[Start of section]

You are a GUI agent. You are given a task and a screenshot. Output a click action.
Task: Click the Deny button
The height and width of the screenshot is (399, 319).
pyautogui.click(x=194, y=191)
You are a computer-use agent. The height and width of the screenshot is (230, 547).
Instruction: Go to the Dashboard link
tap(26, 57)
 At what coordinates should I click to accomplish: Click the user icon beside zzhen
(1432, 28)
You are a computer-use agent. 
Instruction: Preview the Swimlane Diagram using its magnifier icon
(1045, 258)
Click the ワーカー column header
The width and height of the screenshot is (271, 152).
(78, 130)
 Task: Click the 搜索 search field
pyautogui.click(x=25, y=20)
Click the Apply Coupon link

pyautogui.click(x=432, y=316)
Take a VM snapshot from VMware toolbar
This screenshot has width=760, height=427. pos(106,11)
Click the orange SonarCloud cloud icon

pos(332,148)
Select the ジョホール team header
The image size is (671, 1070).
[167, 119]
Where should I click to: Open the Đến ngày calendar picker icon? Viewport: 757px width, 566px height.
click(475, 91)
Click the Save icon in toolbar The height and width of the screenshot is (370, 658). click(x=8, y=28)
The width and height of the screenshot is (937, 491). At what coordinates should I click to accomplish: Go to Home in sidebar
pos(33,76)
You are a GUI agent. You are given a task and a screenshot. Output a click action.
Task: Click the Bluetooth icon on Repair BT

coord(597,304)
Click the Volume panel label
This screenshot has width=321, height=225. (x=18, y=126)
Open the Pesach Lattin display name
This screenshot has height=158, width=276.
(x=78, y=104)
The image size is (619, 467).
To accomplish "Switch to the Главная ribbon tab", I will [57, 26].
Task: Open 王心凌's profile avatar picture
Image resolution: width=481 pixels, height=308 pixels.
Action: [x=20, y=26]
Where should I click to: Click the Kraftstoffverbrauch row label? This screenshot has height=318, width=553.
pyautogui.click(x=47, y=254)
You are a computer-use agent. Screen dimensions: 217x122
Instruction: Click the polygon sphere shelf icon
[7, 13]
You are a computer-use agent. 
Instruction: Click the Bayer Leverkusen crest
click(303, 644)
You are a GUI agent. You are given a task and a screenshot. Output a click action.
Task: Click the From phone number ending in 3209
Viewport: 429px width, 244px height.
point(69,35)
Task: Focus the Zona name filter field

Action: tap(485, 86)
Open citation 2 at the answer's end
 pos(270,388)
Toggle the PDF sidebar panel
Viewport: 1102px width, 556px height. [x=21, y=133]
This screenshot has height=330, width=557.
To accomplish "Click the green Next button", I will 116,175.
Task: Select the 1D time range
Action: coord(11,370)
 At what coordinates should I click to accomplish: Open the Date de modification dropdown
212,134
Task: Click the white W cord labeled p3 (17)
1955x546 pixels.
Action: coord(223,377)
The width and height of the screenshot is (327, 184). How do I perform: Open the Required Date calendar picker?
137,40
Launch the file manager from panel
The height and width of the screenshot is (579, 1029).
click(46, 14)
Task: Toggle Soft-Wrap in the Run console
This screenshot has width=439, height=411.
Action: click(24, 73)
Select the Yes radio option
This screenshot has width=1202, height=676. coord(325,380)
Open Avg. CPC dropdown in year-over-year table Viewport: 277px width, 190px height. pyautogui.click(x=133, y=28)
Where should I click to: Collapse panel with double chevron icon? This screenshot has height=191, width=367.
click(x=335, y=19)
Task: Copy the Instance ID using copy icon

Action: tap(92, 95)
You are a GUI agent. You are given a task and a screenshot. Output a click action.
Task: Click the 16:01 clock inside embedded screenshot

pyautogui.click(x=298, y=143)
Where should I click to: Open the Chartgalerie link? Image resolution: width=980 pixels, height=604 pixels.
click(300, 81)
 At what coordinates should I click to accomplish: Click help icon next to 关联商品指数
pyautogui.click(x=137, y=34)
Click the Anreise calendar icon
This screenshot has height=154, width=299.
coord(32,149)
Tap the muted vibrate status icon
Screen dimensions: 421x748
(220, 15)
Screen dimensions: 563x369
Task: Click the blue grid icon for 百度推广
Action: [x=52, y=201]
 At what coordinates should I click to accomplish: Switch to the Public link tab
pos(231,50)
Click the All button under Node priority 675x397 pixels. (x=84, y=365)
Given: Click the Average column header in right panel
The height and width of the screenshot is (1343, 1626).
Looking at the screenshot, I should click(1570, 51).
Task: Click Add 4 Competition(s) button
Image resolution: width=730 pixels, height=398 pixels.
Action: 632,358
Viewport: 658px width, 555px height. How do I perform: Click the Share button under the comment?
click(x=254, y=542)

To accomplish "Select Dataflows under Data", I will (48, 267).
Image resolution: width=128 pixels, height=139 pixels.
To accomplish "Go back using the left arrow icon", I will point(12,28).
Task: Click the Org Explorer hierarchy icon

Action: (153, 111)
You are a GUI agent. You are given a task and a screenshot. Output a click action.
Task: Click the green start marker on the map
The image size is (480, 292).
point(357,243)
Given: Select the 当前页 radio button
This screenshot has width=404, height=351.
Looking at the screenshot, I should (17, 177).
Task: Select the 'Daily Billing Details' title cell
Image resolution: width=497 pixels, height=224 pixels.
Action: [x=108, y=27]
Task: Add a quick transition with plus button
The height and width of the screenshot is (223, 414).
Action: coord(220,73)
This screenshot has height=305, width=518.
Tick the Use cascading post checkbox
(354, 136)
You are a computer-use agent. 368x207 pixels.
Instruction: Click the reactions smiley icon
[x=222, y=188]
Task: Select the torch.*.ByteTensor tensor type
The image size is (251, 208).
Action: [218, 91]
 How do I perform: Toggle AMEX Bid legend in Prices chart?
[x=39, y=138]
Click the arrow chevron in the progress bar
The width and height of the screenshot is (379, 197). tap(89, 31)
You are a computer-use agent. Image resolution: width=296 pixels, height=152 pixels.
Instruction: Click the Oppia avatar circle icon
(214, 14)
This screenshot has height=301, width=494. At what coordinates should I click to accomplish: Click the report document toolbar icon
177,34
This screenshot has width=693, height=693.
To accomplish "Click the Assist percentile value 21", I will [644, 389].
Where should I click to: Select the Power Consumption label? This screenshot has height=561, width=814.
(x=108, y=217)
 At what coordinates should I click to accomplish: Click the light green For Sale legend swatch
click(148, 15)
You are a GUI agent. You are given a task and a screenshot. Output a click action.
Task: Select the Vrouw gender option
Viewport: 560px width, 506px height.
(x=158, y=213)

[End of section]

**Try it**
Extract each line holding the word "computer" from the records.

**Output below**
You are a computer-use agent. The height and width of the screenshot is (230, 547).
You are a computer-use agent. 
You are a computer-use agent. Screen dimensions: 217x122
You are a computer-use agent. 
You are a computer-use agent. 368x207 pixels.
You are a computer-use agent. Image resolution: width=296 pixels, height=152 pixels.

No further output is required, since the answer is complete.